Perlahan kakinya melangkah mundur, mencari celah untuk kabur. Namun matanya tetap menelisik setiap celah dedaunan dengan waspada.
Tiba-tiba langkahnya terhenti. Helaian kain yang tidak sempurna, disertai lumuran darah membuat pria bertubuh tegap itu tersungkur ke rerumputan. Rambut panjangnya menjulur ke tanah, hingga menyapu dedaunan kering di lantai hutan yang lembab.
Sosok yang merintih pilu itu menampakkan dirinya dengan samar. Memamerkan senyumannya pada lelaki paruh baya tersebut. Bukan senyuman manis, melainkan senyuman lebar. Sangat lebar, hingga ke pipi.
“Hahaha … kayaknya aku salah dengar. Kira-kira ayam tadi lari ke mana, ya?” ujarnya sambil beringsut ke belakang. Netranya memandang ke arah lain, pura-pura tidak terjadi sesuatu.
“Nggak usah pura-pura. Bapak bisa melihatku, kan? Hihihihi …”
Seluruh tubuhnya kaku dan membeku. Ke mana pun matanya memandang, hanya sosok itulah yang dilihatnya. Selama beberapa saat, dia hanya bisa terduduk di lantai hutan yang lembab dan kotor. Lelaki itu baru menyadari, bahwa pohon rindang tempat dia beristirahat adalah pohon beringin raksasa.
"Kok Bapak diam aja? Bukannya para lelaki suka ketemu perempuan cantik kayak aku? Ayo bawa aku pergi. Hihihi ..."
"Tolong! Tolong aku!" Pria itu mengumpulkan segenap tenaga, lalu berusaha kabur dari sana. Dia bahkan telah melupakan ayam yang hendak ditangkapnya tadi.
"Haaah, lagi-lagi semuanya pergi. Apa nggak ada yang mau mengantarku pulang? Aku kesepian di sini. Apa perlu aku membantunya menangkap ayam itu?" Sosok itu sepertinya nggak sadar, jika dia telah beda alam dengan manusia.
“Hah? Dia kembali lagi?” Sosok makhluk halus itu heran, melihat pria berperawakan tinggi dan tegap itu datang kembali sambil berlari. “Duh, gagah banget, sih. Waktu muda dia pasti cakep banget.”
“Persetan sama hantu atau apalah itu! Pokoknya obat untuk anakku harus ketemu.” Bibir pria itu berkomat-kamit mengucapkan do’a, saat melalui sosok yang melayang di atas kepalanya.
“Dia berbeda dari pria lainnya.” Sosok itu lalu menyamarkan diri agar tak terlihat, dan membawa seekor ayam ke dekat pria itu.
...***...
"Pak Pandu ... Astaghfirullah. Bapak ke mana aja? Anak Bapak ...?"
"Anak saya kenapa?"
Pria yang baru saja sampai di gerbang desanya itu melempar keranjang bambu berisi ayam cemani, yang sudah susah payah dia cari. Dia lalu berlari mendekati warga desa yang memanggilnya.
"Lho, bukannya tadi ada kabar anak Pak Pandu baru aja meninggal dunia? Tapi itu sehat wal afiat, kok," bisik beberapa pria berseragam satpam dengan wajah bingung.

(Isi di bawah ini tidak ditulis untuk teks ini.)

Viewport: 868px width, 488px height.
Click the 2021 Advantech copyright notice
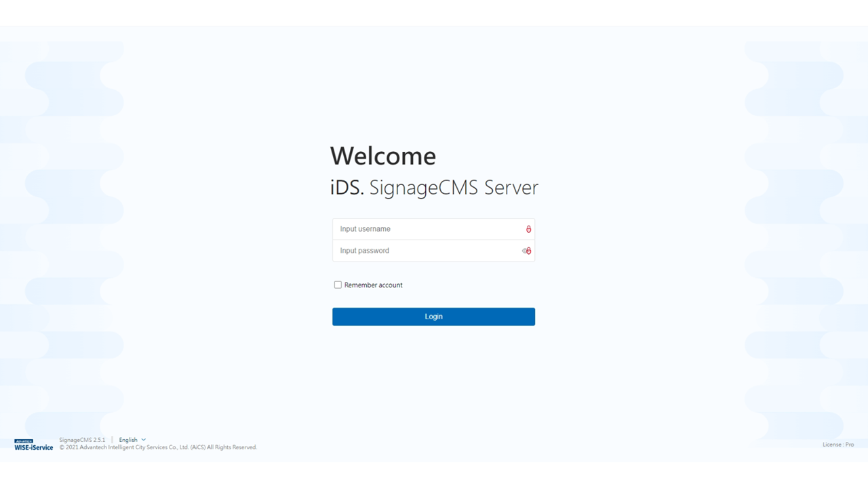pos(158,447)
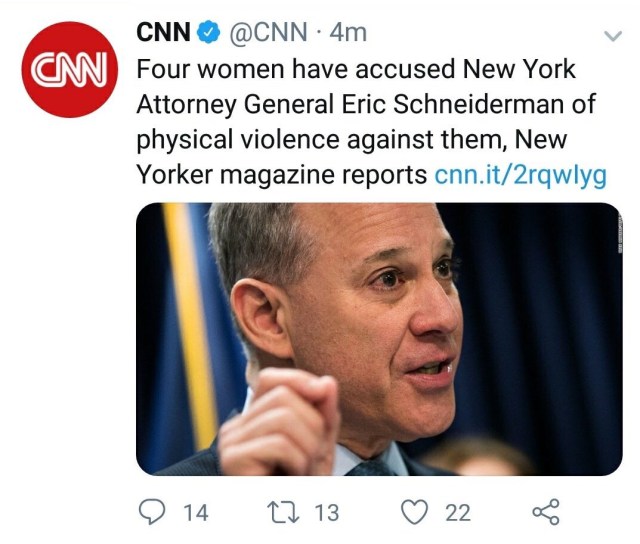Click the reply count 14

[195, 513]
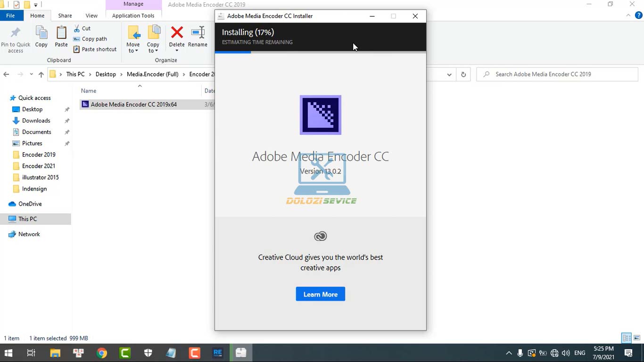Click the Up one level arrow
Image resolution: width=644 pixels, height=362 pixels.
(x=41, y=74)
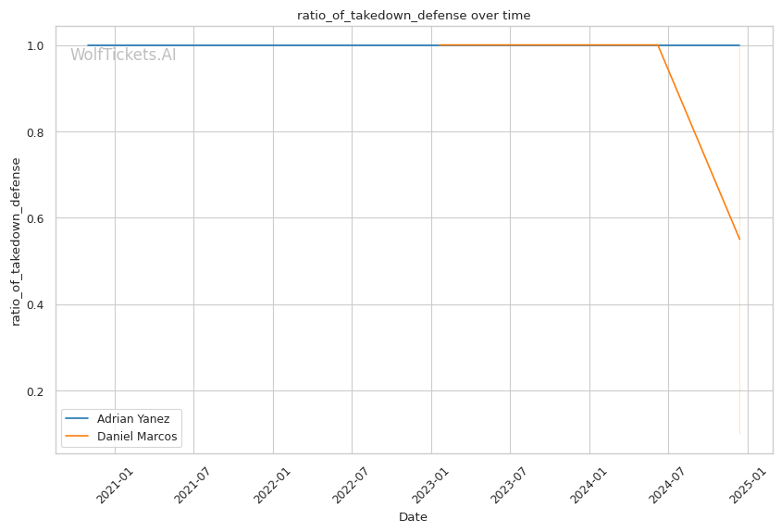Select Adrian Yanez legend label
The height and width of the screenshot is (532, 781).
(x=133, y=419)
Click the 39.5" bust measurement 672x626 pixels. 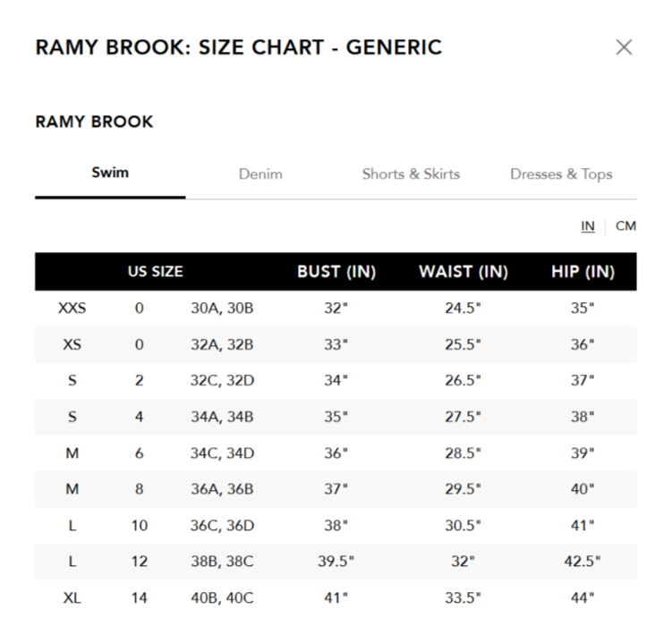[x=336, y=562]
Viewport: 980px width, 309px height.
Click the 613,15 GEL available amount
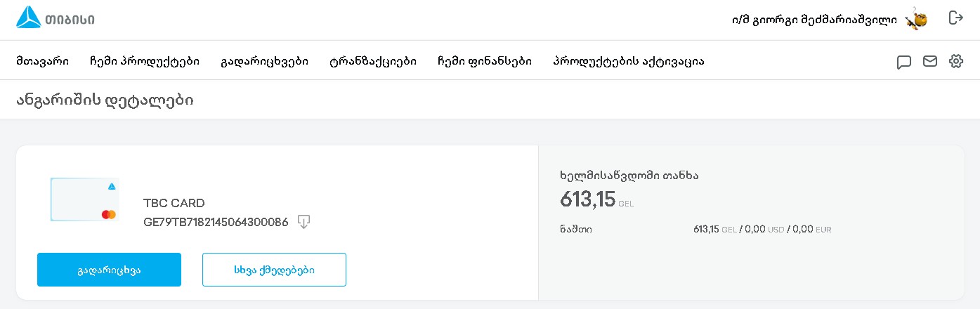coord(588,200)
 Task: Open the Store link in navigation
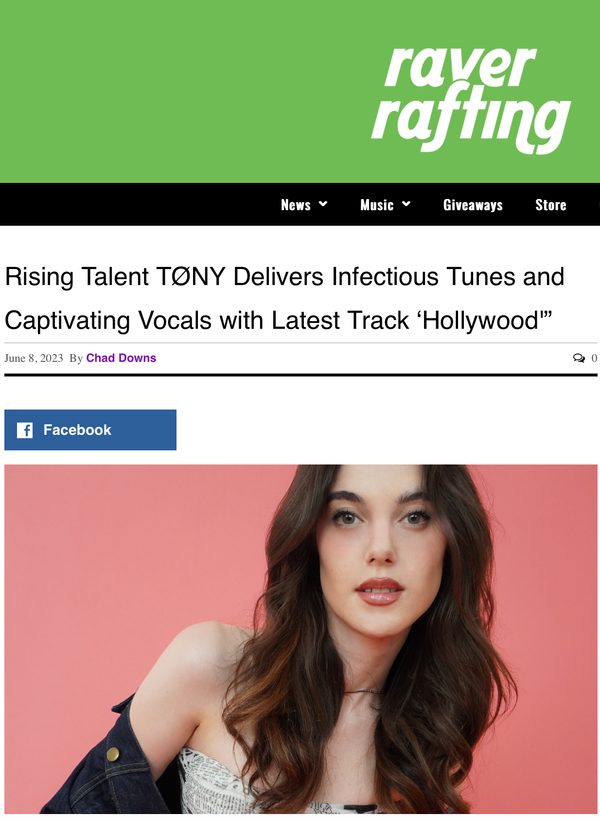551,205
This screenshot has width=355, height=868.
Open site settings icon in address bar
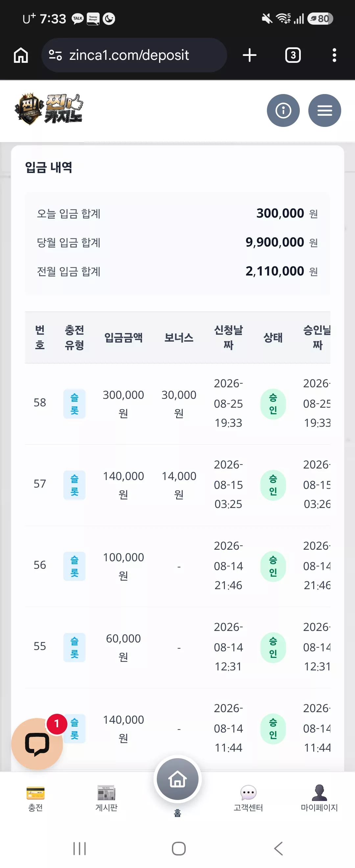click(x=55, y=55)
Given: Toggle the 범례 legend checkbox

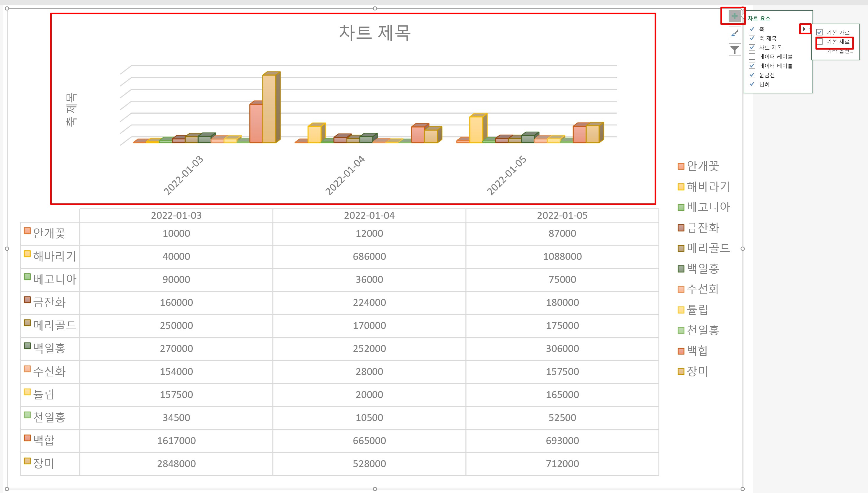Looking at the screenshot, I should click(752, 84).
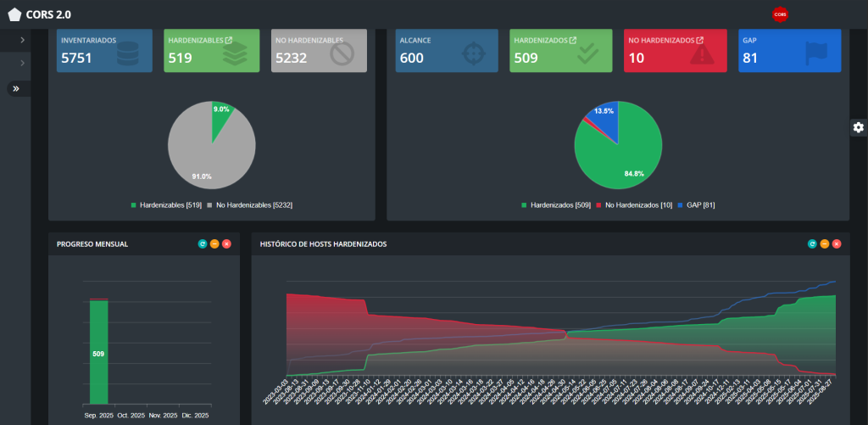Open Hardenizados external link icon
Image resolution: width=868 pixels, height=425 pixels.
tap(572, 40)
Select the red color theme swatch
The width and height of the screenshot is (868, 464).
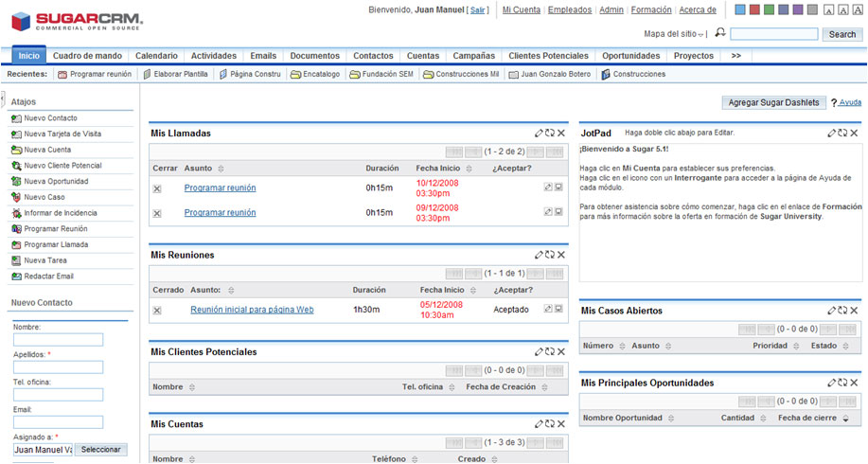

"Mungkin infonya salah. Tuh, anaknya sehat-sehat aja, kok. Cuma emang kelihatan agak pucat," bisik warga lainnya.
"Terus yang mengumumkan di masjid tadi siapa?" Mereka semua saling bertukar pandang sembari berbisik.

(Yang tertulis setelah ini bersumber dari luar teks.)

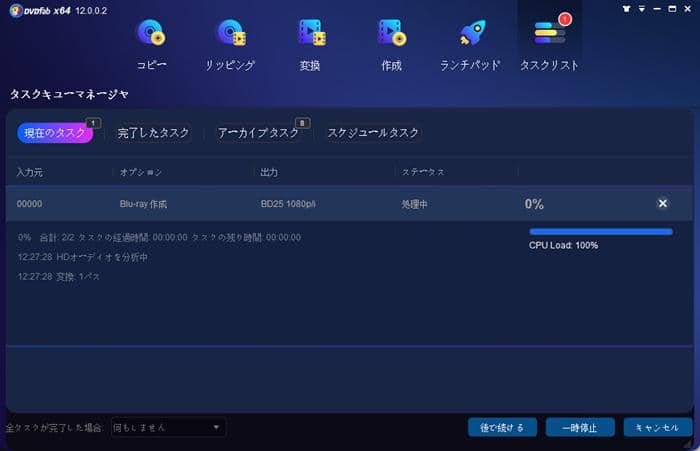The height and width of the screenshot is (451, 700).
Task: Click the 後で続ける button
Action: (x=502, y=428)
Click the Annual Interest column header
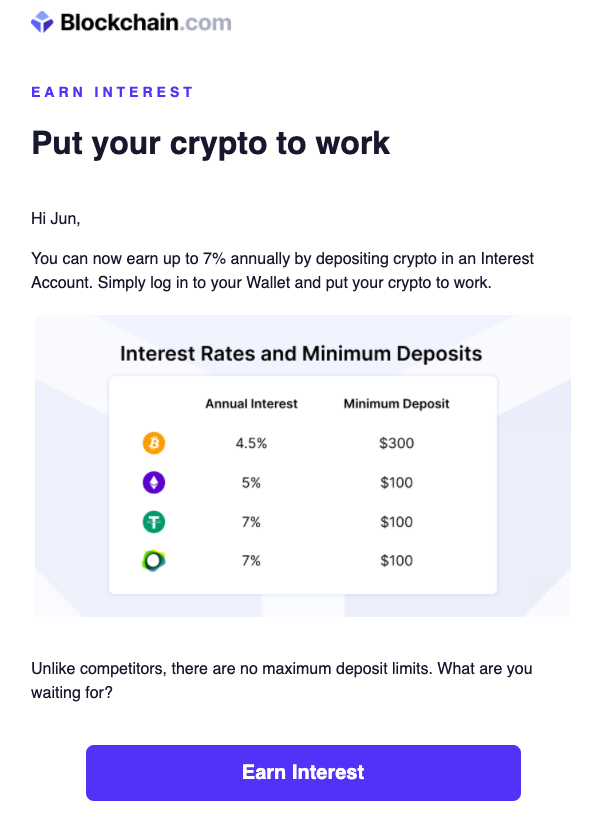Image resolution: width=603 pixels, height=813 pixels. click(251, 404)
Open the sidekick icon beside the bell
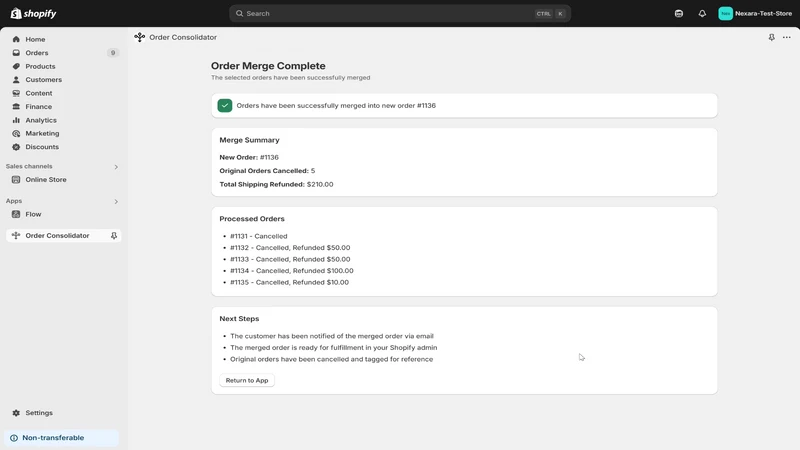This screenshot has height=450, width=800. click(679, 14)
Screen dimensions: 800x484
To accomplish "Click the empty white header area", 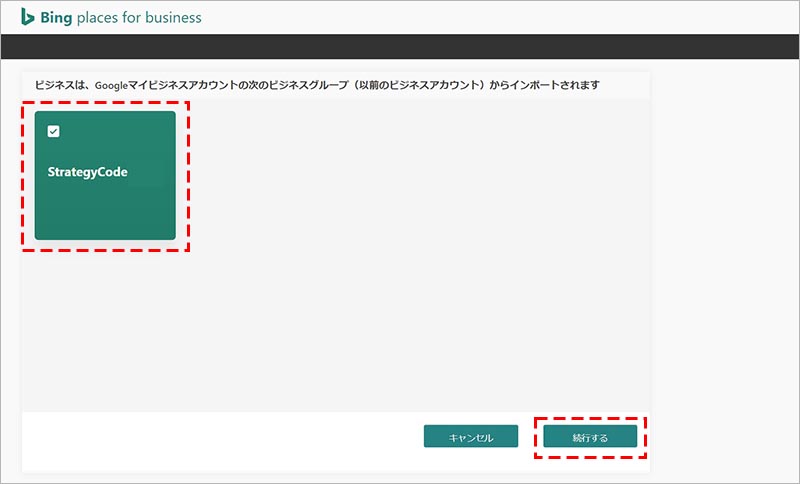I will pos(500,17).
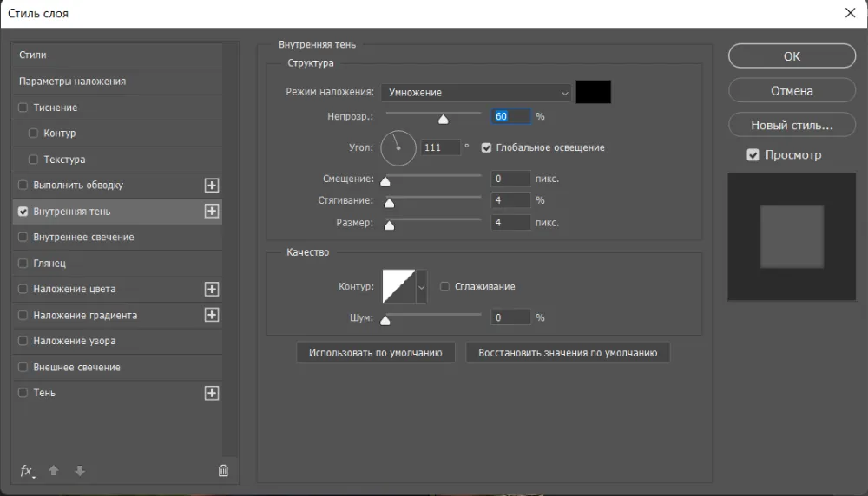Image resolution: width=868 pixels, height=496 pixels.
Task: Enable the Сглаживание checkbox
Action: 445,287
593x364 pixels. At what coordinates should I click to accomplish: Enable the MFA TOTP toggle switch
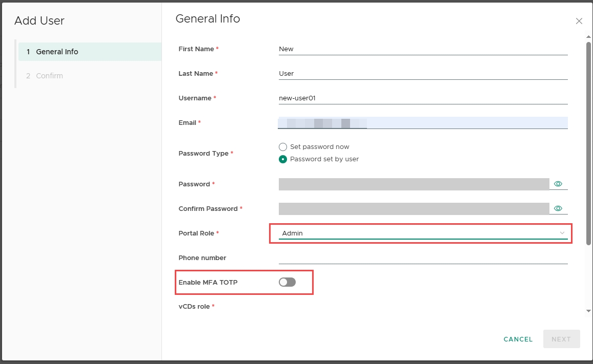click(x=288, y=282)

Pak Pandu yang mendengar obrolan itu pun sontak menoleh ke belakang. Dia terkejut melihat sosok manis putrinya berdiri di belakangnya. Matanya terbelalak saat menyadari sesuatu.
"Tunggu! Kenapa makhluk ini mengikutiku, dan menyerupai wajah putriku. Jangan-jangan ..."
...***...
Tahun 2023, Alas Roban Ketonggo.
"Heh, Sat! Kayaknya kita tersesat, nih. Lihat GPS-nya yang benar, lah ...
"Hah? Moso? Gak mungkin sesatlah. Wong tinggal ikuti jalan ini aja sampai ke desa. Gak ada persimpangan lagi," balas Satya sambil menatap ke layar GPS offline, yang langsung terhubung dengan satelit.
"Ya, aku tahu. Tapi masa kamu nggak ingat? Kita udah lewatin pohon tumbang ini tiga kali, lho," ucap Hadyan yang sedang mengemudi.
"Apa iya?"
Satya yang kebingungan pun mengedarkan pandangannya ke sekeliling mobil. Suasana cukup temaram. Sinar mentari di ufuk barat hampir menghilang di balik horizon. Langit jingga mengintip di celah-celah rimbunnya dedaunan.
"Masa GPSnya salah? Jadi seharusnya kita ke arah mana, nih?” gumam Satya.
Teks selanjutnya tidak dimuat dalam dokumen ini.